- **INSTRUCTIONS TO FOLLOW**
Pull out every line below containing the word "Psychedelika".
*** MATERIALS PROVIDED Section Begins ***
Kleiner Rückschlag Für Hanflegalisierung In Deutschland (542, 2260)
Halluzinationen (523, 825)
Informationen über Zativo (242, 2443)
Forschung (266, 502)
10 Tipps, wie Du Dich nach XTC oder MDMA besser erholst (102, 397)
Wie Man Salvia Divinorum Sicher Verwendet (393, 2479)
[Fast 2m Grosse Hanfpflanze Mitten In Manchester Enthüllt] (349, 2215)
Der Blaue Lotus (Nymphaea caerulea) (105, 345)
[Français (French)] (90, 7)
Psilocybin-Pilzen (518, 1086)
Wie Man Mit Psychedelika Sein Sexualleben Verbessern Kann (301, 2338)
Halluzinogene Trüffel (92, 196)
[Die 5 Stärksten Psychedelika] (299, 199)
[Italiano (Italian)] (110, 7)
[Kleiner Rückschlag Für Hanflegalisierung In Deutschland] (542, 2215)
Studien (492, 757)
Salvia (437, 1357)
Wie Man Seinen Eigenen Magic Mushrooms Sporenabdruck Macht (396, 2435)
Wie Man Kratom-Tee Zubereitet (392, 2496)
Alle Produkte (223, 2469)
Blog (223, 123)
*** MATERIALS PROVIDED Section Ends ***
- **ANSWER**
Wie Man Mit Psychedelika Sein Sexualleben Verbessern Kann (301, 2338)
[Die 5 Stärksten Psychedelika] (299, 199)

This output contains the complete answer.